The New Deal transformed the very nature of our republic and not for the better.  Through bold legislative and executive action, coupled with judicial acquiescence, our Constitutional system was transformed without so much as a nod to the amendment process.  Via the Interstate Commerce Clause, Congress, through FDR’s tireless efforts, was granted the virtually boundless power to try something, anything to “fix” the Great Depression.

Today, the hope of the Mr. Roosevelt’s New Deal is long gone, and its programs instead contribute greatly to the marked absence of hope in our time.  Our turn away from the Constitutional Republic envisioned by the Founders toward a large, European-style social democracy may have given “Pappa . . . a job with the TVA” and a “washing machine” and a “Chevrolet,” but it has not given America real abiding hope.  Instead, it has saddled us with promises that we simply will not have enough money to pay.  We need look no further than the streets of Athens and Thessaloniki to see what happens when the money finally does begin to run out, and it does not inspire one to hope.

Now, we again find ourselves in dark times, and we have another President who has stridden forth offering us hope.  Oh, sure, the current straits are less dire than they were in my grandmother’s days, but we undoubtedly stand at another important crossroads.  Hope is again in short supply.  It looks like the prospect of things getting better for us and our children is pretty bleak.  Most of us have more to eat than lard and flour, and for that we should be thankful, but the economy is historically weak with no real relief in sight.  A message of hope, in such settings, is, as we have seen, enormously powerful.

Further, just like FDR, the hope that Mr. Obama offers us is in new federal government programs.  And, it promises to be another power grab of epic proportions.  It will, if successful, once again alter the very fabric of our Constitutional system, pushing us even further toward a European-style socialist democracy than the New Deal did.

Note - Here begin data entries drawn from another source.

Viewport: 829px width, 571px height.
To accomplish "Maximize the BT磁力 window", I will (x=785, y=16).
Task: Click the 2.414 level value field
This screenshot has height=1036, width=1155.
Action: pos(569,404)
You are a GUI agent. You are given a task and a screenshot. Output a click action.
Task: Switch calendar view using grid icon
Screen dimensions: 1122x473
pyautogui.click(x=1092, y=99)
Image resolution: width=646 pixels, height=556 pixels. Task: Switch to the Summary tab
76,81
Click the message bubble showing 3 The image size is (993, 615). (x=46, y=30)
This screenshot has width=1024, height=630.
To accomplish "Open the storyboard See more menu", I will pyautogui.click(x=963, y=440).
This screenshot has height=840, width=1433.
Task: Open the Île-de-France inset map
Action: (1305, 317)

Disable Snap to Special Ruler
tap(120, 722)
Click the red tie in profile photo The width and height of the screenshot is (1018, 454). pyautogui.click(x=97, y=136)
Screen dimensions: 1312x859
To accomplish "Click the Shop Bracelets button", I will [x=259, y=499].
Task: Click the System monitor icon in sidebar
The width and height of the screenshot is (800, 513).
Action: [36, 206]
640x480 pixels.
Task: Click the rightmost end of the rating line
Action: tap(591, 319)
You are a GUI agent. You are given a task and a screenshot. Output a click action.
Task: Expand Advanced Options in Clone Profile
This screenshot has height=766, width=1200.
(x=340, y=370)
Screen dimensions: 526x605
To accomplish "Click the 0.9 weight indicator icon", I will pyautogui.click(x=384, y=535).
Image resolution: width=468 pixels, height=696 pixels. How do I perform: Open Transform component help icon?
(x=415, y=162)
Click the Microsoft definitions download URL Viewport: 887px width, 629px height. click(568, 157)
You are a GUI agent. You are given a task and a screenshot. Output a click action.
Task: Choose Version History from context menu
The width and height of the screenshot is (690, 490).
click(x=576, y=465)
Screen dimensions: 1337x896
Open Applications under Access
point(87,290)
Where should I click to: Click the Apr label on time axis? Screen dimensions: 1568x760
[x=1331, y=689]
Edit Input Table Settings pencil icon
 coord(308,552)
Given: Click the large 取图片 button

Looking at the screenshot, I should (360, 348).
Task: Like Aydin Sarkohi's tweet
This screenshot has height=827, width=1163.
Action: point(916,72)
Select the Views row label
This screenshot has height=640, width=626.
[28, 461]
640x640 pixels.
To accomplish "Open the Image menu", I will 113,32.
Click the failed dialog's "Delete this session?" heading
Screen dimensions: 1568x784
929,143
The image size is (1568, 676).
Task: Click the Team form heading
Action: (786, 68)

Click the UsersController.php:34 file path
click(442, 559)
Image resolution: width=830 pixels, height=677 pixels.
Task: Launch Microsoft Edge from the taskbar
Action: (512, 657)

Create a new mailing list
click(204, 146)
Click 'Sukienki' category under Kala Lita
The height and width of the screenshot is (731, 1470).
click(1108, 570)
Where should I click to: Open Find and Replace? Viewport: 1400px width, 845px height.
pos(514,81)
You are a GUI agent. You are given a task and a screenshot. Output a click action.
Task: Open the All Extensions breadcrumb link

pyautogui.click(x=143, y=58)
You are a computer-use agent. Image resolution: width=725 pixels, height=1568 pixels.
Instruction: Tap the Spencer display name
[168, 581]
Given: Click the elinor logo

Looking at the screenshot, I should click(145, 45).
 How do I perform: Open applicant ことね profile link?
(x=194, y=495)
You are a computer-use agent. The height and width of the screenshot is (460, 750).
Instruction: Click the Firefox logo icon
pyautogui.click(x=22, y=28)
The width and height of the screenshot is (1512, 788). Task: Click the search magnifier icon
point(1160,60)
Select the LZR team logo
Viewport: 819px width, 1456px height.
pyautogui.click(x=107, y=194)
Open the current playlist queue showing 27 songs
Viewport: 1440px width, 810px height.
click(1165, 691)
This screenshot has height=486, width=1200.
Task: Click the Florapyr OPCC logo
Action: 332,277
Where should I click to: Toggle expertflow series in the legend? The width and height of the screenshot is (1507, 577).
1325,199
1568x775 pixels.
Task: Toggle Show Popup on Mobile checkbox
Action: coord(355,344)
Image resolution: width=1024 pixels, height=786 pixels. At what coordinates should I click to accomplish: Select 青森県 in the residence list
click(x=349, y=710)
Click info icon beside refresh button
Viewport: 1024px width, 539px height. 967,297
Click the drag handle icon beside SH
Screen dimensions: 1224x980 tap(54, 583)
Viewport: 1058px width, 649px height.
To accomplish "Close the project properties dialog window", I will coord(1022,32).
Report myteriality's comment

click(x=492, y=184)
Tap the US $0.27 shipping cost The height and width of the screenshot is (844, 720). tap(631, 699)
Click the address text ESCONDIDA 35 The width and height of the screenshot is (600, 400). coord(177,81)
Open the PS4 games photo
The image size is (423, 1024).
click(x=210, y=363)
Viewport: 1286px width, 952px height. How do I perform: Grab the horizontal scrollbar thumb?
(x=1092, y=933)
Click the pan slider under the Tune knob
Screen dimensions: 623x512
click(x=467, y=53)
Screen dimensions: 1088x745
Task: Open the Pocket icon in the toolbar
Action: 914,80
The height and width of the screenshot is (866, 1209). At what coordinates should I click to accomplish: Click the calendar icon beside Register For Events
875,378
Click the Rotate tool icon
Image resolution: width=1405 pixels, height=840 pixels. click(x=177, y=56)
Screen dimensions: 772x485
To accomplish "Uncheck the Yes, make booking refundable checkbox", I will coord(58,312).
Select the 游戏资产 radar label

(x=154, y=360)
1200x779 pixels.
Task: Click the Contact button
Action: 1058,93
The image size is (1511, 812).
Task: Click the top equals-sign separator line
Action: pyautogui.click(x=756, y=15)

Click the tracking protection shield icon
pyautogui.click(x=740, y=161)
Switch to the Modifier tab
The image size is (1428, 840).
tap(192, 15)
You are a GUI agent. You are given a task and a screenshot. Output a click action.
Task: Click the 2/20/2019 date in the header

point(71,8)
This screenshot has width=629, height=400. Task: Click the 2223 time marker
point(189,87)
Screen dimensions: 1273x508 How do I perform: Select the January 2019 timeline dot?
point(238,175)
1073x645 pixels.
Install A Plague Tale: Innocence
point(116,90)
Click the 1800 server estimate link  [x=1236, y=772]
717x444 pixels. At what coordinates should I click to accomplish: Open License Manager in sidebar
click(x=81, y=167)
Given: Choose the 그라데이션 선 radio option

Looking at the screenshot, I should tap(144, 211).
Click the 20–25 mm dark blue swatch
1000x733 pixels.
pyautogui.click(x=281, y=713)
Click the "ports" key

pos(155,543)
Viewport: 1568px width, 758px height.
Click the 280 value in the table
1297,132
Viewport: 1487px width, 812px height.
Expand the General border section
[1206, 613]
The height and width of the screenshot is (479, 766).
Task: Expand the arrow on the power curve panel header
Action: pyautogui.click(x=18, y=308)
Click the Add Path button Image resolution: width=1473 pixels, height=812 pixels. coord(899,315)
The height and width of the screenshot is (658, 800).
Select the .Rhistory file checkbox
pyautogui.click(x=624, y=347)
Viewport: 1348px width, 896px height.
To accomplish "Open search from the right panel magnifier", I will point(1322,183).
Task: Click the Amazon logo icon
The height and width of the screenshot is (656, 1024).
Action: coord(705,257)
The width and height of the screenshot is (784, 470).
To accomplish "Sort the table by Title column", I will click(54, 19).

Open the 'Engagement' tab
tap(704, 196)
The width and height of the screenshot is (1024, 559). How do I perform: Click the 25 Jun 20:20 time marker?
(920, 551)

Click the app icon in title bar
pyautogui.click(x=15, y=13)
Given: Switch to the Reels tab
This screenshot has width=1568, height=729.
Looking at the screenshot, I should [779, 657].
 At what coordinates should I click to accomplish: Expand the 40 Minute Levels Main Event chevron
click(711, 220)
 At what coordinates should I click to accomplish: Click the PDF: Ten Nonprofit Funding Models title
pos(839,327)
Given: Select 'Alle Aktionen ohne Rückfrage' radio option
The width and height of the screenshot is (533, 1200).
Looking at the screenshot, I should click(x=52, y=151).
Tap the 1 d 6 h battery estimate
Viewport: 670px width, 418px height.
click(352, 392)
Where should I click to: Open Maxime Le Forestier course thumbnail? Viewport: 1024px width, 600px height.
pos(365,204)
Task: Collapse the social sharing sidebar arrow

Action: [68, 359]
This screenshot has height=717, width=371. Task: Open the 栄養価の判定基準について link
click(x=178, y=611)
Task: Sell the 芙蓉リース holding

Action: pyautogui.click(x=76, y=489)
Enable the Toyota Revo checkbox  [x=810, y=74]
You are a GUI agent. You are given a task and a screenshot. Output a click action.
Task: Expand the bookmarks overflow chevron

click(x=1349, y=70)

Obamacare is the signature legislative initiative of Mr. Obama’s first term as President, and it best represents the hope Mr. Obama is offering us.  Like FDR’s New Deal programs, it is an effort, through the Interstate Commerce Clause, to dramatically extend the scope and reach of the federal government to unprecedented levels.  Further, like the New Deal programs, it will ultimately be tested in the Supreme Court.  Will today’s Court have the courage to stand up for the Constitution, or will it cave to political pressure as the Depression-era Court did?  We will likely find out for sure this summer, and we should get a hint of how the Court will rule when oral arguments begin next week.

In the meantime, and regardless of what the Supreme Court does, what will we, the American people, do?  We took a serious wrong turn toward statism at the Great Depression.  For the future of our republic, we must resist making that mistake again.

We must learn the lessons of the past.  People desperately need to hope in something.  We need faith in the ultimate victory of something.  And, when times get hard enough and people get desperate enough, even good people like my sweet, hard-working grandmother, will trade very precious things, like the careful checks and balances of our Constitutional system, for a little hope, even if it is misplaced.